If this is your first time seeing this
Optional chaining is a safety check for reading data that may not exist.
Read `user.settings?.theme` as: if `settings` exists, read `theme`; if not, stop safely.
Mini glossary
- Optional chaining
- The `?.` operator that safely reads a property only when the previous value exists.
- nullish
- A value that is either `null` or `undefined`.
- fallback
- A safe value used when real data is missing.
Example from everyday life
Optional chaining is like asking a receptionist for a room number only if the guest actually has a booking. If there is no booking, you stop and use a safe fallback instead of walking into random rooms.
How it works step by step
- The code creates a `user` object with a nested `profile` object.
- `user.profile?.name` safely reads the profile name.
- `user.profile?.city ?? "Unknown city"` uses a fallback because the city is missing.
- `user.settings?.theme ?? "light"` does not crash even though `settings` is `null`.
Where you will use this
- A profile page shows a default avatar when the user has not uploaded one.
- A dashboard reads optional API fields without breaking the whole page.

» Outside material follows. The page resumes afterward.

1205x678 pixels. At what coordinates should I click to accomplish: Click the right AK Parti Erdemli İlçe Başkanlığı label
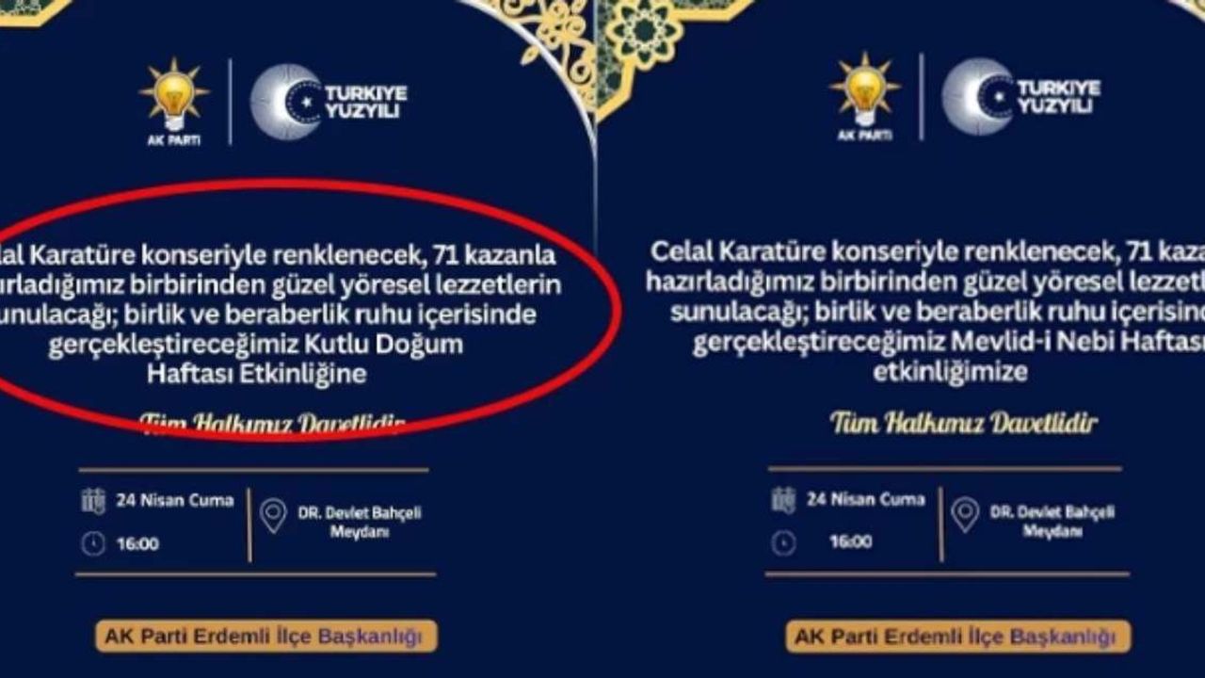click(958, 637)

- A settings screen uses default values until a user saves real preferences.
Before you run the code
Optional chaining is not a replacement for understanding your data. It is a safe way to read data that may legitimately be missing.
Use it when missing data is normal. If missing data means a serious bug, it may be better to show an explicit error.
Common beginner mistakes
- Using optional chaining everywhere instead of understanding which data is required.
- Confusing `??` with `||`. They handle some false-like values differently.
- Assuming optional chaining fixes bad data. It only prevents a crash while reading missing data.
Run the code to see console output here.
Code runs locally in a temporary browser worker with a timeout. It is not sent to Lumio analytics or executed on the server.
Try changing this next
- Add `city: "Berlin"` to the profile and see the fallback disappear.
- Change `settings` from `null` to `{ theme: "dark" }`.
- Remove `?? "Guest"` and see how missing data prints.